As negociações de paz entre Estados Unidos e Irã, realizadas em Islamabad, Paquistão, terminaram sem um acordo após 21 horas de discussões. O vice-presidente americano, JD Vance, declarou que a delegação iraniana não aceitou os termos propostos pelos EUA, focados em impedir o desenvolvimento de armas nucleares por parte do Irã.
Vance enfatizou a necessidade de um compromisso iraniano em não buscar armas nucleares ou ferramentas para seu desenvolvimento rápido, um objetivo central da administração americana. O Irã, por sua vez, defende seu direito a um programa nuclear para fins pacíficos, acusando os EUA de usarem a questão como pretexto para uma mudança de regime. Teerã sempre negou a intenção de desenvolver armamento atômico.
O chefe do Parlamento iraniano e líder da delegação, Mohammad-Bagher Ghalibaf, afirmou que, apesar da boa vontade em negociar, a desconfiança em relação aos EUA e Israel, devido a agressões anteriores, impediu um avanço.

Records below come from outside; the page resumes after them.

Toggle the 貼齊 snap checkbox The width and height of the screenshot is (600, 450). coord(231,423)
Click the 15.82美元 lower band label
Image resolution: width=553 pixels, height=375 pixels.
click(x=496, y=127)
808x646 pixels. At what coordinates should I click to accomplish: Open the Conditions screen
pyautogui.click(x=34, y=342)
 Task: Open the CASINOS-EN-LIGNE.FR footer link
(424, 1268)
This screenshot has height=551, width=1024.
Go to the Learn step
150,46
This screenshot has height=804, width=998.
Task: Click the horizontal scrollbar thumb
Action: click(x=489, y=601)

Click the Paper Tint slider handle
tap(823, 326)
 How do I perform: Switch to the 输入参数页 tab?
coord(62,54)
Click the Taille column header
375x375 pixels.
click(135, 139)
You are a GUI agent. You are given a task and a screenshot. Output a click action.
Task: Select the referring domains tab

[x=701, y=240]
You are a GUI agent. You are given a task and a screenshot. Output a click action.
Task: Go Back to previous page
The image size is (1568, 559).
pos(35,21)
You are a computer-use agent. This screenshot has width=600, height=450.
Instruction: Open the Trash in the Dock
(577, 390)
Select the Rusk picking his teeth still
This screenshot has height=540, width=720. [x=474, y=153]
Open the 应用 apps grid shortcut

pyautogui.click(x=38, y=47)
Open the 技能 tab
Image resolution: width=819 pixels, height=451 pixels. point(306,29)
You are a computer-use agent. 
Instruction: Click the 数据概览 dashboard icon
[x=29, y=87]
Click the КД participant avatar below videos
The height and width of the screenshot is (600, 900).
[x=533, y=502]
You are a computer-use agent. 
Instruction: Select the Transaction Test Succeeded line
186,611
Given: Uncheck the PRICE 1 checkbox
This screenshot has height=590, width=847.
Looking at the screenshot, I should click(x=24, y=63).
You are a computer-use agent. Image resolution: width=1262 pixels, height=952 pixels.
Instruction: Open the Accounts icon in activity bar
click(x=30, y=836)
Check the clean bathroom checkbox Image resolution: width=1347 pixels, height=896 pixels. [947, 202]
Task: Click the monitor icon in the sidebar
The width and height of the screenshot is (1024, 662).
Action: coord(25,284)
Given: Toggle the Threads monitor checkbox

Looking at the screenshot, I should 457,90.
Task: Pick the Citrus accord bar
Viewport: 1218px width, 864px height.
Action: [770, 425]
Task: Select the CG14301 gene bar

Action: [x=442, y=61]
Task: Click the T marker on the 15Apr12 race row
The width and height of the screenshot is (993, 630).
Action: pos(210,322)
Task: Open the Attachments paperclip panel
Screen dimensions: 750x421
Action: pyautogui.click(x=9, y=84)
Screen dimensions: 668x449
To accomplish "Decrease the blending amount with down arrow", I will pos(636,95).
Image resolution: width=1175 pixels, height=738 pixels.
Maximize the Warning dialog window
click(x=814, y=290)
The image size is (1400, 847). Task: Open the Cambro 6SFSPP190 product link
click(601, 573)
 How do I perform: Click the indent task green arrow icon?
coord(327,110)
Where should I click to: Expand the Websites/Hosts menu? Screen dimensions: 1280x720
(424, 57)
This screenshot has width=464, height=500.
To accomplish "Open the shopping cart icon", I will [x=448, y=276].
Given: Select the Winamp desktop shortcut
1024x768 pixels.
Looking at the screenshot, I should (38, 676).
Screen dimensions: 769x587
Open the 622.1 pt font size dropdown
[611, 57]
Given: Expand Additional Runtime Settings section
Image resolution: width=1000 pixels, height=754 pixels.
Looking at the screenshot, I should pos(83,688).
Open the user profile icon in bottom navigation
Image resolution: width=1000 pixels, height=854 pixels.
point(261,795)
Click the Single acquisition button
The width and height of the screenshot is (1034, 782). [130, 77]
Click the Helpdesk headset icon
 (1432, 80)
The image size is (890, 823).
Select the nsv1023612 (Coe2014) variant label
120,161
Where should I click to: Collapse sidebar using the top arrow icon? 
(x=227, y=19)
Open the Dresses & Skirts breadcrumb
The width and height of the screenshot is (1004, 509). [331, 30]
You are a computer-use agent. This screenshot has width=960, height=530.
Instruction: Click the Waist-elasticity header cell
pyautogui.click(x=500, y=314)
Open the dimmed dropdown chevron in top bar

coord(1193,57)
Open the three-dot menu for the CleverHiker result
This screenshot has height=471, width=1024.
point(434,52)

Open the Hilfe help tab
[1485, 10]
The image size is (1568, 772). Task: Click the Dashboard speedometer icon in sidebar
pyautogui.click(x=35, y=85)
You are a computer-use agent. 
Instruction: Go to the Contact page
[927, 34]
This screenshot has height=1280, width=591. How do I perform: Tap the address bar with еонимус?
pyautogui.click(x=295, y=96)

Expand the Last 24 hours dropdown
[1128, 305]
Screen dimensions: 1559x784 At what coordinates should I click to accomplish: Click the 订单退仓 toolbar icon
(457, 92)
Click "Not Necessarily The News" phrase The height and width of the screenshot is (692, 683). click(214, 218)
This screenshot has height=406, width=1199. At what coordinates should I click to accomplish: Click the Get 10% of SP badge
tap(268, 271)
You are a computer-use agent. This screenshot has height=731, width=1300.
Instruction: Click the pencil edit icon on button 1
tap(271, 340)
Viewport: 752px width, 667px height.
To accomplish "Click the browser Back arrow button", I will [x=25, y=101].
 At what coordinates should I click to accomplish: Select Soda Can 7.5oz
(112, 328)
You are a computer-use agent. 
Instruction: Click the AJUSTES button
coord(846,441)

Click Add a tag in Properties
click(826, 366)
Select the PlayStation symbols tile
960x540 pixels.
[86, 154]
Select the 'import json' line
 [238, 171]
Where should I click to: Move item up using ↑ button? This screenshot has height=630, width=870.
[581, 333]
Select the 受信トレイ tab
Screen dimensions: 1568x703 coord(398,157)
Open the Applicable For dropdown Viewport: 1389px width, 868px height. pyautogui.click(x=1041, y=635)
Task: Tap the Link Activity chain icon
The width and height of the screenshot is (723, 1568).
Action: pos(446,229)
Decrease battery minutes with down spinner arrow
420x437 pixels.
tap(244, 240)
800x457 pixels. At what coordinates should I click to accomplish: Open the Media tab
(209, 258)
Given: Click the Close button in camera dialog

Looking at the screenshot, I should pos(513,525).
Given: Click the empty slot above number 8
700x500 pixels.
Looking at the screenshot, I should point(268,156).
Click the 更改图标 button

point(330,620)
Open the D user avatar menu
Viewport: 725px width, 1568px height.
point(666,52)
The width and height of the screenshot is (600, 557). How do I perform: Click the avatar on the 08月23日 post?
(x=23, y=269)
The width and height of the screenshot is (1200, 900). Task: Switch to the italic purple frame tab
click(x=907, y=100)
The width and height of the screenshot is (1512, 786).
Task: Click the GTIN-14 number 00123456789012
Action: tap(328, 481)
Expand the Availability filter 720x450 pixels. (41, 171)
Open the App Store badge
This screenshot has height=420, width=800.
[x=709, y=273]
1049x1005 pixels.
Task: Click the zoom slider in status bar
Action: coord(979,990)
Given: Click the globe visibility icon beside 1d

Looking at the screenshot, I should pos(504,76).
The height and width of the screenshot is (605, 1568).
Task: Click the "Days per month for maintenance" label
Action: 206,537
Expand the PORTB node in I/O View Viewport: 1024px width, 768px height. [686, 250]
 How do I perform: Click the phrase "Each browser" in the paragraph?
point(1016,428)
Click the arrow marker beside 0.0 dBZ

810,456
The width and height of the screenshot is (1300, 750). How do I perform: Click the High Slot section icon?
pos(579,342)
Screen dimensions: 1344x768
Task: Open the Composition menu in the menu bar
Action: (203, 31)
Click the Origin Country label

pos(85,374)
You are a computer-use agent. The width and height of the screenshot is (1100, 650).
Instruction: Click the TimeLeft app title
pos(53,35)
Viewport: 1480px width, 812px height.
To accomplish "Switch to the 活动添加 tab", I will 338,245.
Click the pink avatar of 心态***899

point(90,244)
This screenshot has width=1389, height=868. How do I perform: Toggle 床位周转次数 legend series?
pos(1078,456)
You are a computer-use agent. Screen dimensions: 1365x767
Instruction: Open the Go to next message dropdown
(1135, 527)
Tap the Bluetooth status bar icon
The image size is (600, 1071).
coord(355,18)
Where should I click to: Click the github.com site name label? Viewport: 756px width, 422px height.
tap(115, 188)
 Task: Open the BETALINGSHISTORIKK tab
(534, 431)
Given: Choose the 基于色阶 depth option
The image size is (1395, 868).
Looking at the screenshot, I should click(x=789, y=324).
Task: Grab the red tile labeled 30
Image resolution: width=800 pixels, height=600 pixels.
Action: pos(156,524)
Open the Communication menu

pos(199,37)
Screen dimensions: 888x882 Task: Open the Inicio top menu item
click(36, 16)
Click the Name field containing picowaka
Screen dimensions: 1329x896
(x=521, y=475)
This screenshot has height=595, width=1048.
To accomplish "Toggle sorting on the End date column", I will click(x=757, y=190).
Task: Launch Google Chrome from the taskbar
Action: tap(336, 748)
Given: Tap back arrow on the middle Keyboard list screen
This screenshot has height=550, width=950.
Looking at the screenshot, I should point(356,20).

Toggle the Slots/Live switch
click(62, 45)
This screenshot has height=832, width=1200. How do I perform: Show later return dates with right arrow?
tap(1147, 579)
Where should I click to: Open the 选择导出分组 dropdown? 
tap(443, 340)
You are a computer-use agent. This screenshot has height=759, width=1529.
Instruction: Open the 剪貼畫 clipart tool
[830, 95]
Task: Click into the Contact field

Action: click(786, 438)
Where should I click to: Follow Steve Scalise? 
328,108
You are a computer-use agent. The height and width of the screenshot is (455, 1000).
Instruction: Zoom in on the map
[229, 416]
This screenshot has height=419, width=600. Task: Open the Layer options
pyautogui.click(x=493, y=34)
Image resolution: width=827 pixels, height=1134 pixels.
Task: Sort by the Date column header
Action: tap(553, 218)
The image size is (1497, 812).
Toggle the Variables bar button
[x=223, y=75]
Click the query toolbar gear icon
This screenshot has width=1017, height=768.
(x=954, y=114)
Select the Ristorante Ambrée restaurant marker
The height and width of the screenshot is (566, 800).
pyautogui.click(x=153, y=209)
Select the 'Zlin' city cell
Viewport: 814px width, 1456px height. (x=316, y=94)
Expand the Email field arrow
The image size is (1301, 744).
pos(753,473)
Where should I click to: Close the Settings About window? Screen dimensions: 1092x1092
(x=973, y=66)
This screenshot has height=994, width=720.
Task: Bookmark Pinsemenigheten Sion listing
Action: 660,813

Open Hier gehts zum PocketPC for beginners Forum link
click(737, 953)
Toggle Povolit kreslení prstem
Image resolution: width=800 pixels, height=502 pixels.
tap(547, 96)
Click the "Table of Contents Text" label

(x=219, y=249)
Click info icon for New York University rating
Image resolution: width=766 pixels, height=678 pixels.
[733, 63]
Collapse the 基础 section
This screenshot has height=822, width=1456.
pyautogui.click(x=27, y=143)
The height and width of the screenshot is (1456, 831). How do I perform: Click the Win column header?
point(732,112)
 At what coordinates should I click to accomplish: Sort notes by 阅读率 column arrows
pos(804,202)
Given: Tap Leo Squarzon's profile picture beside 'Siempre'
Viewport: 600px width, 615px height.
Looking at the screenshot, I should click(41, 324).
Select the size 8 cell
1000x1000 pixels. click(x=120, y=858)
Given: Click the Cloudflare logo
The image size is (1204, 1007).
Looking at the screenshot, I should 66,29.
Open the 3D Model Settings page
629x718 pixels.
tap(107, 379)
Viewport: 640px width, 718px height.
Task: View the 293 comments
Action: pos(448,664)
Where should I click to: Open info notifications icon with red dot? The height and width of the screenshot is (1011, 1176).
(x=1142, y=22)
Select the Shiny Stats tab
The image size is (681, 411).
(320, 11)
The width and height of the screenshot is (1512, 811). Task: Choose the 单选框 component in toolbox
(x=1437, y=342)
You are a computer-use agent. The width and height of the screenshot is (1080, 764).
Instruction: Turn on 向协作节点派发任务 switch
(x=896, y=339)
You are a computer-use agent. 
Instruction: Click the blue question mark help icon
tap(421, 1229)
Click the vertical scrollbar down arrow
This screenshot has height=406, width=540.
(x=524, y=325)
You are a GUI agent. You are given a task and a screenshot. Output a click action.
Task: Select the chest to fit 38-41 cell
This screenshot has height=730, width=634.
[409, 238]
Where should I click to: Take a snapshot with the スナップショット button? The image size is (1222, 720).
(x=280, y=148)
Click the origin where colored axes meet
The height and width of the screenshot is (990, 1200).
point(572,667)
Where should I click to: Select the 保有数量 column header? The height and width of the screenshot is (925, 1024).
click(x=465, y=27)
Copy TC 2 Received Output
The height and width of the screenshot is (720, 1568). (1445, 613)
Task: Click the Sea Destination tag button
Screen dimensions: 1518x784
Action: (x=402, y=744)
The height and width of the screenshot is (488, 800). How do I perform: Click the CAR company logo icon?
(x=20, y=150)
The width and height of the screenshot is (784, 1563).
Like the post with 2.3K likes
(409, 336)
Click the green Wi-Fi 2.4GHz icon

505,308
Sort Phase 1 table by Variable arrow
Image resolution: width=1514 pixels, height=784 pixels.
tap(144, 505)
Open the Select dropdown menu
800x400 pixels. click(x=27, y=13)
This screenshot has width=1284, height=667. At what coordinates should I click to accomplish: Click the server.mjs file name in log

Ele ressaltou que a delegação iraniana apresentou iniciativas promissoras, mas o lado oposto não conseguiu gerar confiança.
Após o impasse nas negociações, o presidente Donald Trump anunciou que a Marinha dos EUA irá impedir a passagem pelo Estreito de Ormuz, dada a recusa iraniana em renunciar às suas ambições nucleares. Trump instruiu a interceptação de embarcações que paguem pedágios ao Irã e a destruição de minas no estreito.
O Estreito de Ormuz, por onde transita cerca de 20% do petróleo global, havia sido fechado pelo Irã em resposta a agressões anteriores. Trump havia ameaçado ações mais drásticas, mas uma trégua de duas semanas foi anunciada anteriormente. O novo líder supremo do Irã, aiatolá Seyyed Mojtaba Khamenei, indicou que as regras de passagem pelo estreito podem mudar.
Durante o encontro em Islamabad, foram discutidos temas como o Estreito de Ormuz, o programa nuclear iraniano, indenizações de guerra, levantamento de sanções e o fim do conflito na região. O porta-voz do Ministério das Relações Exteriores do Irã, Esmaeil Baqaei, reconheceu que tais questões complexas não poderiam ser resolvidas em um curto período de negociação, e que divergências persistiram, especialmente em relação ao Estreito de Ormuz e questões regionais.